**PROBLEM:**
From the text on the experiment comparing testers with ChatGPT, list everything the tester was told about the method.

**SELECTED EXTRACT:**
↓↓↓

The test problem is a simple API testing problem. The ideas from ChatGpt were relevant and useful. Given more time and a chance for back and forth questioning, I am fairly confident that all parties in the experiment would have come to the same set of test ideas.

The idea contribution from AI was not bad. Not brilliant, but not bad. The exercise so short (10 minutes) that the time saved by ChatGpt (9 minutes) is small compared to the follow up time it would take to remove duplicates, find the unique contributions. But even with that, the exercise give some support to the notion of LLMs as tools for accelerating up idea generation.

The contrived and artificial conditions of the experiment

This kind of “race the AI” test is not a realistic comparison because the people are not working under realistic conditions. Their real skills are hobbled and crippled by the context. Likewise, the prompting method I used is not indicative of an approach that underwent tuning and optimization. As many people are hopefully learning, prompt writing is not like talking to a human being. It is a form of programming with its own subtleties necessary to get a desired result.

I limited myself and the other tester to 10 minutes to come up with test ideas for a method I had created.

I constrained myself and the other tester to only consider one method, and one specific usage of that method.

The tester knew no more about the method than the name of the method, its purpose, and a description of the data structures it used. They were not given an opportunity to ask me any clarifying questions or to explore application behavior.

ChatGpt was given a prompt describing the problem, and after every response was given the prompt “please continue with more test ideas”. This was repeated until one minute had elapsed.

↑↑↑

**INPUT DATA:**
↓↓↓

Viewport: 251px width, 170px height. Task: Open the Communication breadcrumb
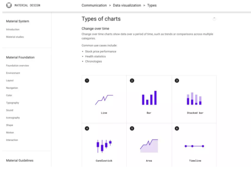tap(94, 6)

↑↑↑

**YOUR RESPONSE:**
- The name of the method
- Its purpose
- A description of the data structures it used